Dans le Tennessee, la loi Elvis (Ensuring Likeness, Voice, and Image Security), promulguée en mars 2024, s’appuie sur la propriété intellectuelle pour s’attaquer au problème, motivée par la nécessité de protéger les artistes contre toute utilisation non autorisée de leurs créations par l’IA. L’État a modifié sa loi de 1984 sur la protection des droits personnels pour inclure le nom, la photographie, la voix et l’image d’une personne, et instaurer un mécanisme de responsabilité civile élargie pour les activités liées à la création ou à la diffusion non autorisées de ces éléments. Une démarche similaire à celle retenue par le Danemark.

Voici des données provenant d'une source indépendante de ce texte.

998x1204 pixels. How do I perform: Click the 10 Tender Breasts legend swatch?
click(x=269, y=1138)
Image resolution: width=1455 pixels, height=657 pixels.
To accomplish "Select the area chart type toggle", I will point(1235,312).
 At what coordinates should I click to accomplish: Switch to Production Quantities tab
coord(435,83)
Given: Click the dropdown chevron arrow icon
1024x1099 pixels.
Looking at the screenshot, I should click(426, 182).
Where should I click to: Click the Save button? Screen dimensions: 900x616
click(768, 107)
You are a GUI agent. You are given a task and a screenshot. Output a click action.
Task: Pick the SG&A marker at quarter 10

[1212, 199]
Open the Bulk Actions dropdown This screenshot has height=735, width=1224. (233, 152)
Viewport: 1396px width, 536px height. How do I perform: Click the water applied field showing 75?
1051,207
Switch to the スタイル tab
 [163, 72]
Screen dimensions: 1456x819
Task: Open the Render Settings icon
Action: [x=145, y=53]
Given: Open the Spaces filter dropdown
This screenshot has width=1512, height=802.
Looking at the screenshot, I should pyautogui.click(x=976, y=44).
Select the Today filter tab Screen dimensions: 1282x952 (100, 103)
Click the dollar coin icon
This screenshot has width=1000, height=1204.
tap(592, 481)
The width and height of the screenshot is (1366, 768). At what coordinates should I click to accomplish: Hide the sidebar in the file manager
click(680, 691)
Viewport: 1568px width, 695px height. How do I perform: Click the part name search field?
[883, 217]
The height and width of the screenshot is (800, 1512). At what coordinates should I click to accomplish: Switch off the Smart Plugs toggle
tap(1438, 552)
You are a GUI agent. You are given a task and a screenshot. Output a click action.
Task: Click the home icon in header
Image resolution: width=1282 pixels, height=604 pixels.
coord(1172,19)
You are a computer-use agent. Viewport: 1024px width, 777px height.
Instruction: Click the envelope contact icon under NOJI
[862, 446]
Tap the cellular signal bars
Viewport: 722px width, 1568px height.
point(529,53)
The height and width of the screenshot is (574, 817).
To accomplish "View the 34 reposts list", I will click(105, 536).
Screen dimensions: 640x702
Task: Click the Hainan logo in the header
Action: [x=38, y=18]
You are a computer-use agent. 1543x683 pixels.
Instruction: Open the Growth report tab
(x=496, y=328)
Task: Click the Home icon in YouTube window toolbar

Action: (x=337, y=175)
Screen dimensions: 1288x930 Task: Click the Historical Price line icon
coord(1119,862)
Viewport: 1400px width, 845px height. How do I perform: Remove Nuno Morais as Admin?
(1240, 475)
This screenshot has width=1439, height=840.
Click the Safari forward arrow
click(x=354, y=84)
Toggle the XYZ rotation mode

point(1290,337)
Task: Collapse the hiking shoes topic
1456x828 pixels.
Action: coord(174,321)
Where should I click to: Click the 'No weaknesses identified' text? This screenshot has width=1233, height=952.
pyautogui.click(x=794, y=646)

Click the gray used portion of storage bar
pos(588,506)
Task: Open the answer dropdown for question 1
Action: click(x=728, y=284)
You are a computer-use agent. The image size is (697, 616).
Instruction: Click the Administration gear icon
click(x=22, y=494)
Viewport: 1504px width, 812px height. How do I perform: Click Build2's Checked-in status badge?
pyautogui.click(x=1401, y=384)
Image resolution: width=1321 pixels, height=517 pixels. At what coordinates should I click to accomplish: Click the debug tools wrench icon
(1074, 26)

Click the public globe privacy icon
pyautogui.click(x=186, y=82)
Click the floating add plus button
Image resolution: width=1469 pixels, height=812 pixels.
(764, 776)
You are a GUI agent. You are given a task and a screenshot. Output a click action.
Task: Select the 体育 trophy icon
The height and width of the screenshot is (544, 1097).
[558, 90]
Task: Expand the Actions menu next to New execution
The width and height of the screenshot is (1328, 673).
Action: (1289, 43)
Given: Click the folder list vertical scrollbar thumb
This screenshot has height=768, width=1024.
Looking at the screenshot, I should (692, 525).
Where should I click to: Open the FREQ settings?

L’avocate Habbine Estelle Kim, inscrite aux barreaux de Paris et de New York, décrypte le projet danois : « En érigeant explicitement ces attributs biométriques en expressions juridiquement protégées, le projet s’écarte des fondements traditionnels du droit d’auteur — historiquement limité à la protection des œuvres de l’esprit — pour intégrer l’identité personnelle dans le champ élargi de la propriété intellectuelle. » C’est un « principe novateur », selon Haas Avocats. Le cabinet tire les principaux apports de la réforme de Copenhague : l’instauration d’un droit de retrait permettant au citoyen d’exiger des plateformes numériques la suppression de deepfakes, un droit à réparation et une responsabilité accrue des plateformes.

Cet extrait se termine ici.